Saturday, November 17, 2012

artichoke & red pepper dip


Brett took the girls out to do some 'dad' errands. I opted to take the afternoon to cook, and one of the things I made came from a sudden craving for artichokes. Tammy turned me onto the book, Forks Over Knives, and it's really worth buying. The author, Del Sroufe,  has similar ideas to Fuhrman when it comes to fat, and that is, we should get it from whole foods, not refined oils. I am not going to give these up completely, as you can see from the crackers, but more and more, I am realizing that a lot of the time, oil just isn't needed. The past couple of posts have been inspired from this idea. I made this dip using the mayonnaise recipe from the book, making a couple of changes. It does get a little watery on the bottom, but that didn't bother me. It can be re heated easily if you can't finish the bowl...

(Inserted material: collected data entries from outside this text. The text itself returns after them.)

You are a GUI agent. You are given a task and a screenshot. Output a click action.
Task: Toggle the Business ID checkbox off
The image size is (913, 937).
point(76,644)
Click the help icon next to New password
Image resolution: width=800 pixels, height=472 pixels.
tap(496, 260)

one container of firm silken tofu (the kind that doesn't have to be refrigerated)
1 8.5 ounce can of artichokes, liquid squeezed out
1 roasted red pepper
1/2 c nutritional yeast
1 tsp garlic powder
1/2 tsp onion powder
3/4 tsp mustard powder
3 T red wine vinegar
1/2 tsp salt
1 tsp soy sauce

Put the tofu and spices into a cuisinart or high speed blender, and blend until smooth. Add the remaining ingredients and blend until you get your desired smoothness.
Pour into a baking dish that will accommodate 3-4 cups and bake at 425 degrees for 30- 40 minutes, until top turns brown and crispy. Serve with crackers, crostini, or chips.